Perhaps the media does get it wrong. Perhaps the media tells its own story, separate somehow from the “real story” of dietary supplements. Too concerned with clicks and eyeballs, perhaps the media engages in its own “race to the bottom"—a charge often levied against the industry itself. I’m willing to give these arguments the benefit of the doubt, because I am the media. I see the pressures and demands, and I know the clarion call of a good story.

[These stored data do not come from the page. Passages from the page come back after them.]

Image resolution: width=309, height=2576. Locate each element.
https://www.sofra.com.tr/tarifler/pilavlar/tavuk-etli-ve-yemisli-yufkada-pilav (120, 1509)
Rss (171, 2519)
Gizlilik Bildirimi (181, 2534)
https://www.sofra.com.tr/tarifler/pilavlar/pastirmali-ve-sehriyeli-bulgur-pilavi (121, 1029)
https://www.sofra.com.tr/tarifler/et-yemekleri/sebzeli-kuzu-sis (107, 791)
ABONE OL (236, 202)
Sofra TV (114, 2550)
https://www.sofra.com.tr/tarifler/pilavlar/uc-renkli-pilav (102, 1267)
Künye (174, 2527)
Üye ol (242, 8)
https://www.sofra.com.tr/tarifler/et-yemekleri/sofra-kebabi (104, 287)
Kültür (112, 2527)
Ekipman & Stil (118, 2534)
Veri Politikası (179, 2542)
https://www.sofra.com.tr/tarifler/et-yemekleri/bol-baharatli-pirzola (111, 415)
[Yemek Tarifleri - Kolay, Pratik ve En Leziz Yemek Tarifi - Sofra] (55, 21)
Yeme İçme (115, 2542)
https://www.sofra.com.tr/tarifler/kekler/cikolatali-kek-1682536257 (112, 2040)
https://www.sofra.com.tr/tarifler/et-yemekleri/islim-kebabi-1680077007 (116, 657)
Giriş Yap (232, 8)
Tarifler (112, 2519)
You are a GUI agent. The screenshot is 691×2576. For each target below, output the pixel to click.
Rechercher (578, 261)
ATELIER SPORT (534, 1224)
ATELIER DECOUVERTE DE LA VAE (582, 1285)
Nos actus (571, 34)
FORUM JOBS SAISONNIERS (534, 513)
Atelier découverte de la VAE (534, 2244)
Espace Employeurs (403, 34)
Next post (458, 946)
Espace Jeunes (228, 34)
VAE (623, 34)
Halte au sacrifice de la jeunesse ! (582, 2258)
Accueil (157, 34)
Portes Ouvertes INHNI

       So, let’s start over. I’m the media, and I’m listening. Industry, what’s your story? What is the 'real story' of dietary supplements we seem to perennially miss, get wrong, twist and obfuscate?

       Do you know?

       I don’t think that you do anymore. Not collectively, not as a group of like-minded business folk. Sorry to say it, but I think I’d know if there was a "real story" floating around that works in this day and age. Which brings this letter to its real point: It’s time for a reset. What we were in spirit and purpose is not what we are in practice. That default position of “us and them” or “good and bad actors” is useful to argue certain points—let’s enforce the laws as written and see what shakes out, for example—but it really screws up the story. Consumers don’t care. Us is them.

       Twenty years after a landmark bit of legislation that set this industry on its present growth trajectory and twenty days or so after Dr. Oz paid the piper in Washington DC, here we sit. Verily flummoxed. Sales are strong, but do they feel strong? Or does the foundation upon which they stand feel a little too rickety?

       I think everyone in this industry is hungry for that "real story"—me, you, consumers staring at pill bottles on a shelf. We want to remember why these products matter and what they represent—an ancient and still novel approach to medicine and the optimization of our personal health. We want to rise above the noise, but we need somewhere to land up there in that more rarefied air.

       There are lots of creative ways to unpack and create anew an honest, transparent narrative around supplementation. We could make a movie around the anniversary of DSHEA. We could raise money, launch a national advertising campaign. We could go all in on personalization and citizen-led research to draw powerful successes out of nutrient-based therapy.

                But all of it starts like this. A few folks from inside and outside this clotted debate sit down. They open up their notebooks, open up their minds, and start with a question: In 2014, why should I take dietary supplements?